说完了财富女神的一句箴言警语后,他不再说话,重新专心地看着魔法幕布上的比赛画面,只是眼底深处却涌动着贪婪的期待。

“布,不是,奔洪跃马,你怎么看?进行大逃真的是可行的战术吗?”高台上的两位解说员也从最初的震撼中勉强回过神来,只是先开口的解说员有些语无伦次,他之前还只是惊讶于埃厄温娜的冲锋反超,没想到她直接演变成了史无前例的雪地大逃。

“这怎么可能是可行的啊!”布赫纳夫人的回答斩钉截铁,仿佛解说员本来就不应该问出这么愚蠢的问题,“在雪地上大逃有,雪域魅影就是,在山道上大逃也有,攀岩跳羊就是,可是在变成了雪地环境的山道上进行大逃的母马自从两百年前就没出现过了。
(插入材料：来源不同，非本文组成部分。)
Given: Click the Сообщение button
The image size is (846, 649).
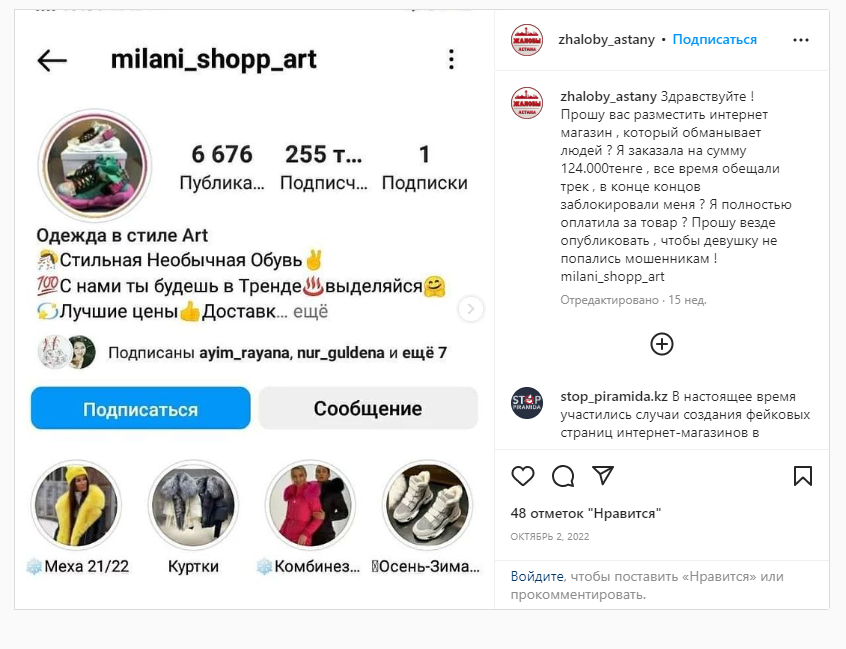Looking at the screenshot, I should tap(368, 408).
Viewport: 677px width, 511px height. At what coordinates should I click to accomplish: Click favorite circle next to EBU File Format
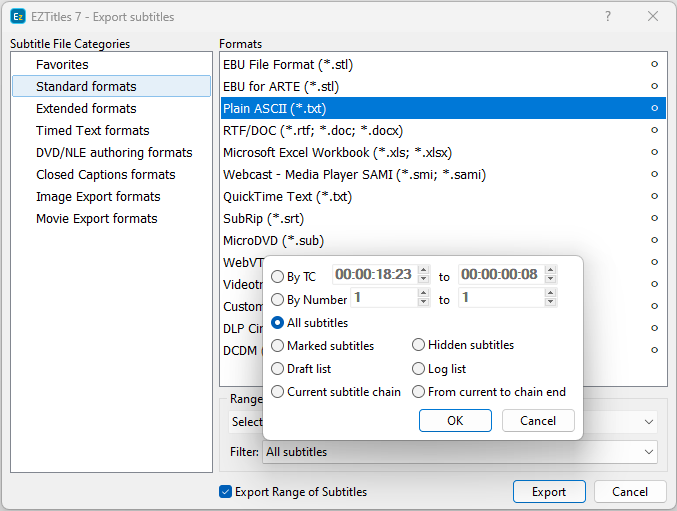tap(654, 65)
因为这样做的母马全摔死了,没有一个意外!”

“也许万里熠云懂得一些我们不知道的技巧?”另一位解说员试图从专业的角度分析埃厄温娜这种无谋行动的背后底气,只是他的语气充满了连他自己都不敢肯定的推测:“毕竟我只懂赛马,但不懂武技者,她在成为盖德大人的母马之前是一位有名号的强大女战士,应该懂得某些冰蛮人秘不而传的雪地奔跑技巧。”

“呵……”不料这位解说员刚说完,布赫纳夫人罕见地给了他一个“资深夺冠母马”的鄙视,她比任何人都清楚在雪地山道上维持这种速度意味着什么——那是对平衡、力量、意志和运气的极致考验,容错率无限接近于零。

“这里是赛道,不是极北冰原,她跑得越快,失控摔倒得的可能性就越高……贱畜不知道盖德大人到底在想什么,难道他那些炼金公式能算出雪花的落脚点吗?”

布赫纳夫人无法理解,施法者普遍对追求成功率有一种近乎病态的偏执,正常情况下是不会去允许甚至促成了埃厄温娜执行如此疯狂又极低成功率的冒险。

解说员轻咳一声,化为了高台上变得紧张起来的气氛:“那个,无论如何,万里熠云已经将大逃战术在赛道上变为了现实,目前遥遥领先的她优势巨大,但这优势能保持多久?她的体力能否支撑到终点?更重要的是,她和盖德大人能否在这条疯狂的道路上安全地抵达终点?这恐怕是此刻所有观众心中最大的疑问。”

他的话音落下,观赛营地的喧嚣似乎都短暂地凝滞了一瞬。

无数道目光,饱含着担忧、恐惧、惊叹、狂热、算计、幸灾乐祸……种种复杂难言的情绪,如同实质般聚焦在魔法幕布上那道孤独而决绝的金色轨迹上。